- [Excerpt to read]
BEGIN

German President Frank-Walter Steinmeier says he is open to lowering the voting age for federal elections to 16.
In the wake of the demographic shift, he believes it is “not only necessary but imperative to think about balancing the weight of younger people by lowering the voting age to 16 in federal elections as well,” he said in an interview with Frankfurter Allgemeine Zeitung on Wednesday.
“In a number of federal states, this is already the law for local and state elections anyway,” added Germany’s head of state, according to a report from Deutschlandfunk. In 1996, Lower Saxony was the first state to allow 16-year-olds to vote in local elections, but six other states have now adopted the same rule at the state level, as well as nine states at the local level.
The move to reduce voting ages has long been pushed by the left-wing Social Democrats and Green party. Young people are increasingly likely to vote for these parties, and many of them are either foreign-born or the children of immigrants, which fuels their support for pro-migration parties.
“I am convinced that young people at 16 are very capable of making a responsible electoral decision,” said, for example, the former governing mayor of Berlin, Franziska Giffey (SPD).

END

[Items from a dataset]
BEGIN

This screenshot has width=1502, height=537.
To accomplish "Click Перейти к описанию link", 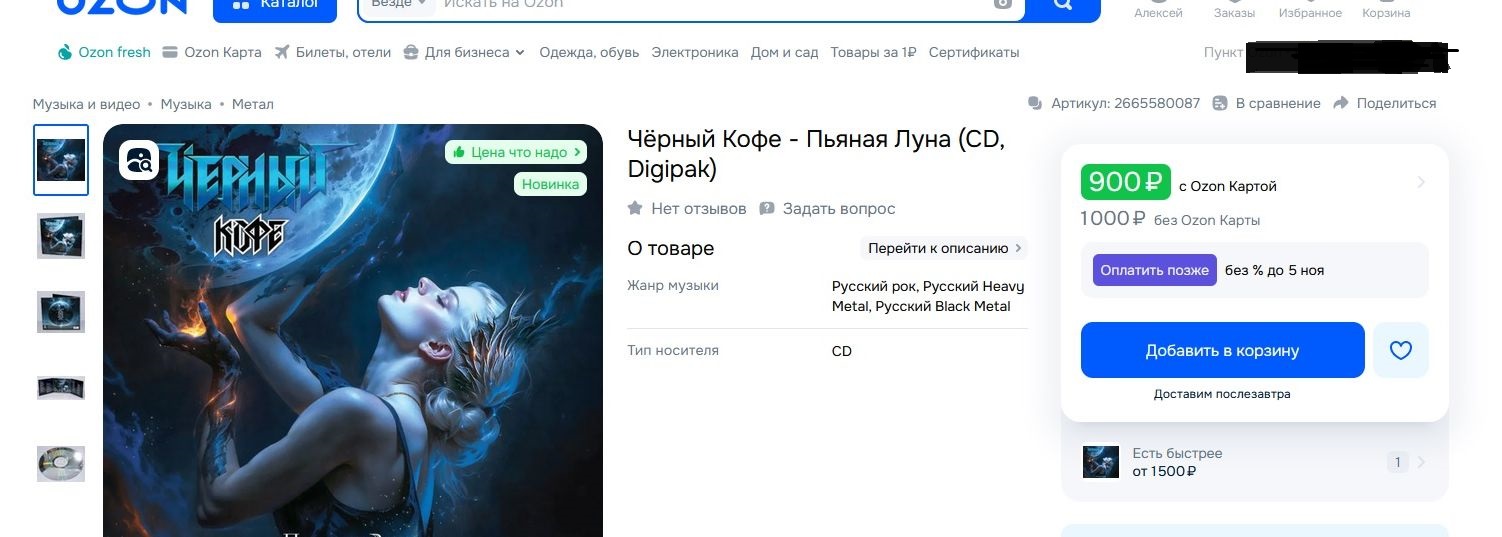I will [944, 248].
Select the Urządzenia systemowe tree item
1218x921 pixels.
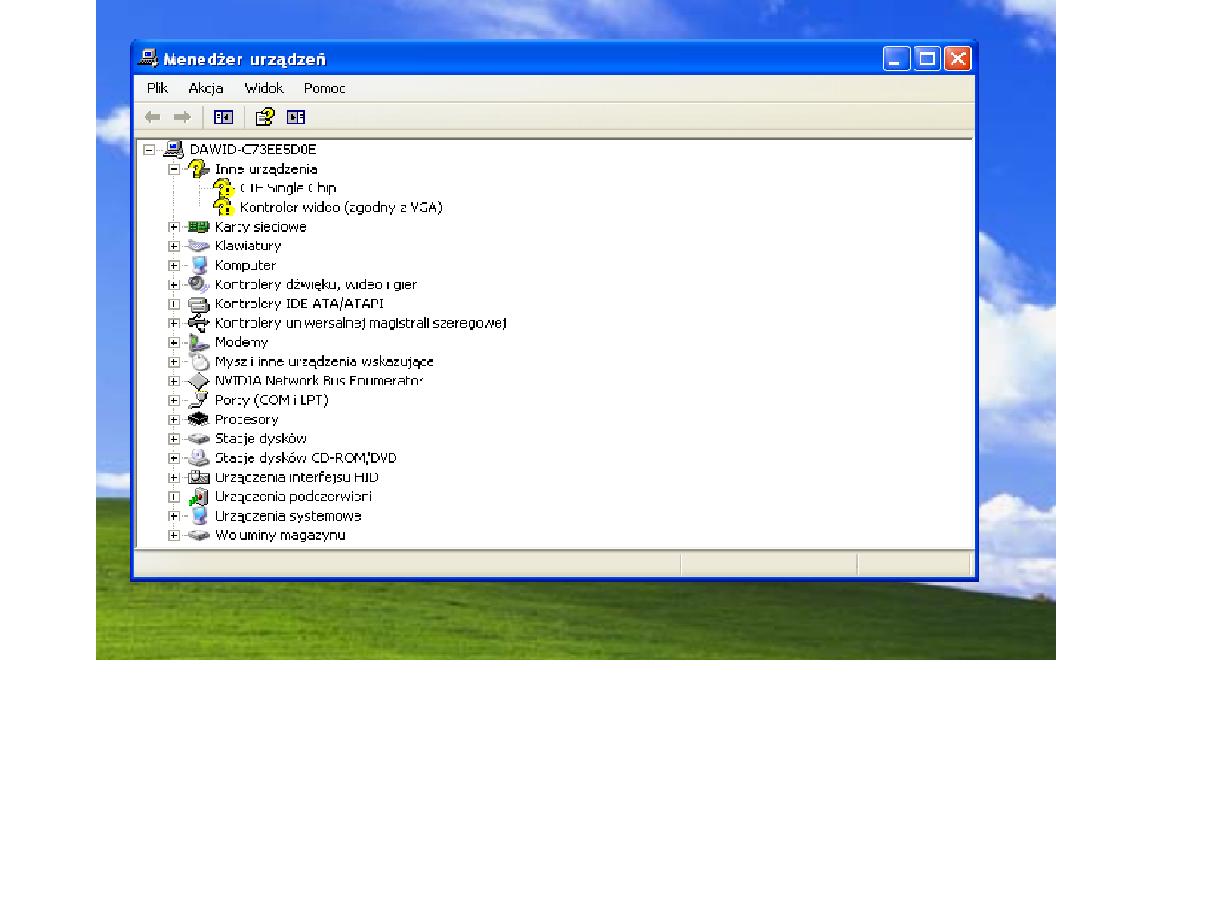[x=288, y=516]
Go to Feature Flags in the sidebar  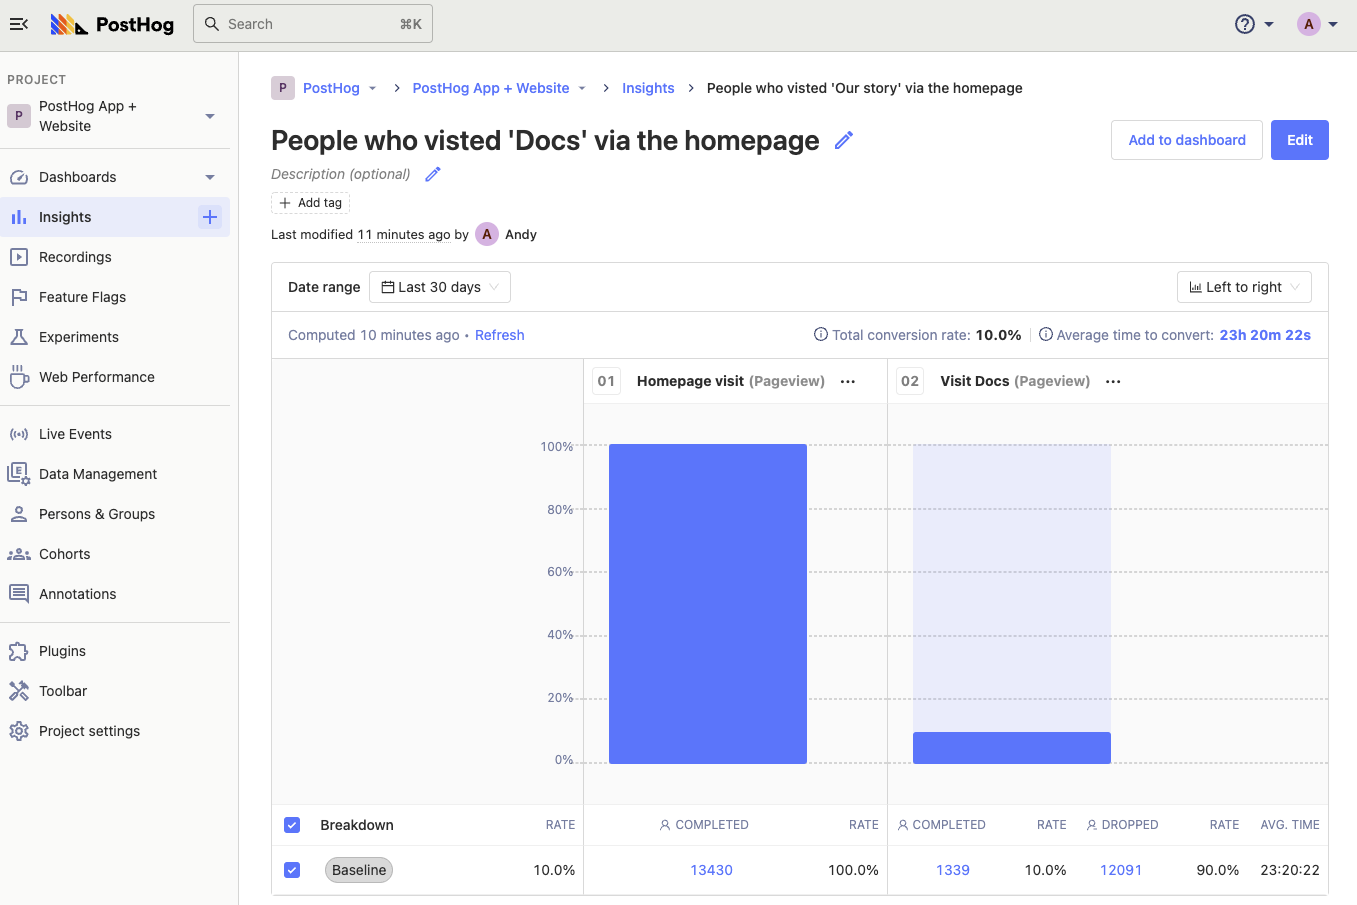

END

- [Exercise tasks]
a - According to the article on lowering Germany's voting age, which state was the first to allow 16-year-olds to vote in local elections, and in what year?
b - Continue the article on lowering Germany's voting age from its last sentence.

- [Responses by task]
a - Lower Saxony, in 1996.

b -
The Green party has also run petitions calling for a lower voting age, writing: “Political decisions often affect young people particularly badly, such as the closing and reopening of schools during the pandemic. They show solidarity in the crisis and take responsibility for the climate — but have no say.”
Green Family Minister Lisa Paus has also called for a lower voting age, saying last year, “The voting age of 16 in the European elections is an important signal, but we shouldn’t stop there.”
At the same time, the Christian Democrats (CDU/CSU) and the Alternative for Germany (AfD) advocate that voting rights only apply to those 18 and up.
Steinmeier also said he was open to allowing longer legislative terms in the Bundestag, which would mean less opportunities to vote for the population. Under such a scenario, politicians would spend five years in office instead of the current four.
“I can appreciate the idea of giving the Bundestag more time for legislative substantive work. Especially in a time of overlapping crises,” he said.